# Texto:
***

Portugal e os Portugueses, em geral, têm razões para festejar este Natal com redobrada esperança num futuro melhor; com perspectivas de um nível de vida superior a que, legal e legitimamente têm direito; portanto, haverá motivos que justificam acreditar que o pior terá passado, que soubemos vencer os obstáculos que nos foram colocados, razões mais que suficientes para encararmos este Natal com otimismo, com alento e alegria.

Desperdiçar esta quadra tão importante na vida das pessoas, das famílias, das organizações pode significar mais uma oportunidade perdida, no caminho do Bem Comum, do Amor, da Paz e da Felicidade. Não querer aderir, com entusiasmo, às seculares e salutares tradições religiosas e profanas portuguesas, é colocar-se à margem de uma comunidade civilizada, culta e humanista, como é a Portuguesa, em particular, e a sociedade Lusófona em geral.

***

# Tarefas:
**A.** No texto sobre o Natal em Portugal, que valores são nomeados como estando no caminho que se pode perder ao desperdiçar esta quadra? Enumere-os todos.
**B.** Indique se cada afirmação está de acordo com o texto sobre o Natal em Portugal, respondendo sim ou não e citando as palavras do texto que o decidem: (i) O texto admite que o pior já terá passado. (ii) Segundo o texto, as tradições portuguesas a que se deve aderir são apenas religiosas. (iii) O texto propõe que se encare este Natal com pessimismo.
**C.** Escreva a continuação do texto sobre o Natal em Portugal, começando logo a seguir à última frase apresentada.

# Conjunto de registos:

***

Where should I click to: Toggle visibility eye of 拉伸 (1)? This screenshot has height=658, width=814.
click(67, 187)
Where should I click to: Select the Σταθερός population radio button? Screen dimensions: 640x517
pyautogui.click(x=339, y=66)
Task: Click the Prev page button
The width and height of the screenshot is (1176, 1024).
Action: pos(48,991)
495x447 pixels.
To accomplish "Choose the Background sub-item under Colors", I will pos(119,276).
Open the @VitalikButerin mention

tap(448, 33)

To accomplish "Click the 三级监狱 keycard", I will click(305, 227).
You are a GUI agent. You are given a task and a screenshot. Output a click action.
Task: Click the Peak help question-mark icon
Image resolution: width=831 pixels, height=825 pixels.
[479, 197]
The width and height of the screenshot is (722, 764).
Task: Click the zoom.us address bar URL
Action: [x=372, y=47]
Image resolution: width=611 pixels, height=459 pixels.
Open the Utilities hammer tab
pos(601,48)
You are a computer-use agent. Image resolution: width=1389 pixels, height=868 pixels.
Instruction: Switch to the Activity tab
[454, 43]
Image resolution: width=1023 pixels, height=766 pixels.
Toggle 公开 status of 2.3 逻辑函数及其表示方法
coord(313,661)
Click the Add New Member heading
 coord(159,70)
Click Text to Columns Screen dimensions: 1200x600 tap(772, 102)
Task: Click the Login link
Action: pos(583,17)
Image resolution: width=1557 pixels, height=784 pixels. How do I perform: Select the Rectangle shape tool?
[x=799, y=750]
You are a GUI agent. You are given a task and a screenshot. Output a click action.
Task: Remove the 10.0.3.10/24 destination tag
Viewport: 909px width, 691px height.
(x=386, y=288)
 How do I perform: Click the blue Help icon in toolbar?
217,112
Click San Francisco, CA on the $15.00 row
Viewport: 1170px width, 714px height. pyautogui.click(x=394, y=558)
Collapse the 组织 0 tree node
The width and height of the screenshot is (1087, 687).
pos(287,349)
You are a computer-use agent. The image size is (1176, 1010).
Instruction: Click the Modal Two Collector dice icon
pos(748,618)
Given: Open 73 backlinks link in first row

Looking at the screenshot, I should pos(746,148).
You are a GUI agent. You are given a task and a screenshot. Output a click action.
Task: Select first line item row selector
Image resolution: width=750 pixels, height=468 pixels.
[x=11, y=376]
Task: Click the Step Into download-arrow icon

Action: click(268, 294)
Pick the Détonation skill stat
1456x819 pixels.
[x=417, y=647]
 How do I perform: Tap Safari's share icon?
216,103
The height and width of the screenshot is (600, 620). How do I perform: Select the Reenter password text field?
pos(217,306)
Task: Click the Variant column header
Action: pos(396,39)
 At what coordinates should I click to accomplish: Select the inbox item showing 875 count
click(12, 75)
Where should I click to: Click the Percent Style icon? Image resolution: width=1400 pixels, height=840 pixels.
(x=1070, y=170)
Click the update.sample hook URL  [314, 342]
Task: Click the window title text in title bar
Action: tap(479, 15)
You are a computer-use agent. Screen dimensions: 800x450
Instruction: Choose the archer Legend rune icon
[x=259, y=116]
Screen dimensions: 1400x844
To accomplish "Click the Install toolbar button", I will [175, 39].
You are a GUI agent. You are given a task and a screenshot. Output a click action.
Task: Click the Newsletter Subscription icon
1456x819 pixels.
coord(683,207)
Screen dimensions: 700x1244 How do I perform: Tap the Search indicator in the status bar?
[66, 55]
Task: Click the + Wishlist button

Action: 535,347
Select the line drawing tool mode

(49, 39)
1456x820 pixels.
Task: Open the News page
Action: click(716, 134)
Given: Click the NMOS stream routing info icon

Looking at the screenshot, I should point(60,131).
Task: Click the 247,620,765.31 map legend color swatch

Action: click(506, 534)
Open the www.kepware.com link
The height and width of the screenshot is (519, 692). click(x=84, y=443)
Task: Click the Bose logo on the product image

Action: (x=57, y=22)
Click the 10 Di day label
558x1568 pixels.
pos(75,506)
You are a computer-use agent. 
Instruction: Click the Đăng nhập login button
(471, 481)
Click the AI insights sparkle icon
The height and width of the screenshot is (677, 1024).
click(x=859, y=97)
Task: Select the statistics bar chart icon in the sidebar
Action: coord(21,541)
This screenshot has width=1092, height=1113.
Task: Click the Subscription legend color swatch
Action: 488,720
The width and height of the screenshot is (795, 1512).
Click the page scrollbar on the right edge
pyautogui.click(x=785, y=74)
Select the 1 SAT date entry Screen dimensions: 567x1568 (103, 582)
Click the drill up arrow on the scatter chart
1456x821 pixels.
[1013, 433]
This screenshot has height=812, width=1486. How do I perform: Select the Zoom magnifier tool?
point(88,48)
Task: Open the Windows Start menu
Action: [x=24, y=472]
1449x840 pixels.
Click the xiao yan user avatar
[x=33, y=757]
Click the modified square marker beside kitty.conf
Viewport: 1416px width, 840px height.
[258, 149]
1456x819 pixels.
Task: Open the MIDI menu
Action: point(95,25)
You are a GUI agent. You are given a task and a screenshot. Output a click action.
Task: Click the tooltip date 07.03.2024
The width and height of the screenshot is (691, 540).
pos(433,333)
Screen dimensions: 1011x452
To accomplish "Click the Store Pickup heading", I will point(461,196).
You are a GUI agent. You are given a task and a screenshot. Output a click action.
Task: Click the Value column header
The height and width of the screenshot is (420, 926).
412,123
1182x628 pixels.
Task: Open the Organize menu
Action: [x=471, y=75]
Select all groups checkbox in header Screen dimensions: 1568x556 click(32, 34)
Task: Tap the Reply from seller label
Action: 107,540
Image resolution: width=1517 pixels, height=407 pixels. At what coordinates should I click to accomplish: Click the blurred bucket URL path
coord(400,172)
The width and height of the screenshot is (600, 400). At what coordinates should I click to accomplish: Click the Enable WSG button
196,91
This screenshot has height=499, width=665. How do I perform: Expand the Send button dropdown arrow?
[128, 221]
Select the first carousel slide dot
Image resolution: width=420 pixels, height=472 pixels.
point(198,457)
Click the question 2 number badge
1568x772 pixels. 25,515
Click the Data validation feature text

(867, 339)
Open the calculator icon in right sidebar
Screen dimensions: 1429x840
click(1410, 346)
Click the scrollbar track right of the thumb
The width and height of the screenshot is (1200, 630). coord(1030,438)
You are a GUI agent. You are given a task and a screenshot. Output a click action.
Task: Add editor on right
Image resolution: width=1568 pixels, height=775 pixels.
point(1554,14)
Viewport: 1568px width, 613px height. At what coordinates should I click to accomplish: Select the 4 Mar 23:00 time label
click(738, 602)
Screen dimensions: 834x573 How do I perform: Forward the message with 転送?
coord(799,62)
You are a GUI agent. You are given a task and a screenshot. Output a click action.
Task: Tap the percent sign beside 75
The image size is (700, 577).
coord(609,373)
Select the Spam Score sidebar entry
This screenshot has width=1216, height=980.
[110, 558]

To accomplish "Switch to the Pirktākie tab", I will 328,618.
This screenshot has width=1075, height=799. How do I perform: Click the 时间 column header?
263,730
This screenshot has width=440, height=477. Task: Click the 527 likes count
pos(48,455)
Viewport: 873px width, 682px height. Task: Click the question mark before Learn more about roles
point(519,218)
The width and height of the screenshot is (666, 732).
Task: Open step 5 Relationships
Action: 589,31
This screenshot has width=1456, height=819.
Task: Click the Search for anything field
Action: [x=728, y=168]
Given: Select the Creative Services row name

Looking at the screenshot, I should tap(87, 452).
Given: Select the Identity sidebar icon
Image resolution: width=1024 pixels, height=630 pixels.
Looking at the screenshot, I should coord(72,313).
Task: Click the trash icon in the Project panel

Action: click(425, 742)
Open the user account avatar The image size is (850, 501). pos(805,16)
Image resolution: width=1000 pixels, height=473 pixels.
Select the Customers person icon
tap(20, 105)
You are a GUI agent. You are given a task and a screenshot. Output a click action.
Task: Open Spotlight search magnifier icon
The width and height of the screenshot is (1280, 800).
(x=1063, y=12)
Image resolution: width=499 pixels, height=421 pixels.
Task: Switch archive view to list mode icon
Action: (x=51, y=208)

***

# Respostas por tarefa:
**A.** Bem Comum, Amor, Paz e Felicidade.

**B.**
(i) Sim: "acreditar que o pior terá passado".
(ii) Não: "às seculares e salutares tradições religiosas e profanas portuguesas".
(iii) Não: "encararmos este Natal com otimismo, com alento e alegria".

**C.**
Independentemente da crítica, já muito banal, que muitas pessoas fazem, quando afirmam que “Natal deveria ser todos os dias”, com a qual até se concorda, a verdade é que, se pelo menos uma vez por ano, houver um esforço de boa vontade, de afeto sincero e de alegria, então vale a pena esperar um ano para se vivenciar este dia, com a dignidade que tanto nos caracteriza.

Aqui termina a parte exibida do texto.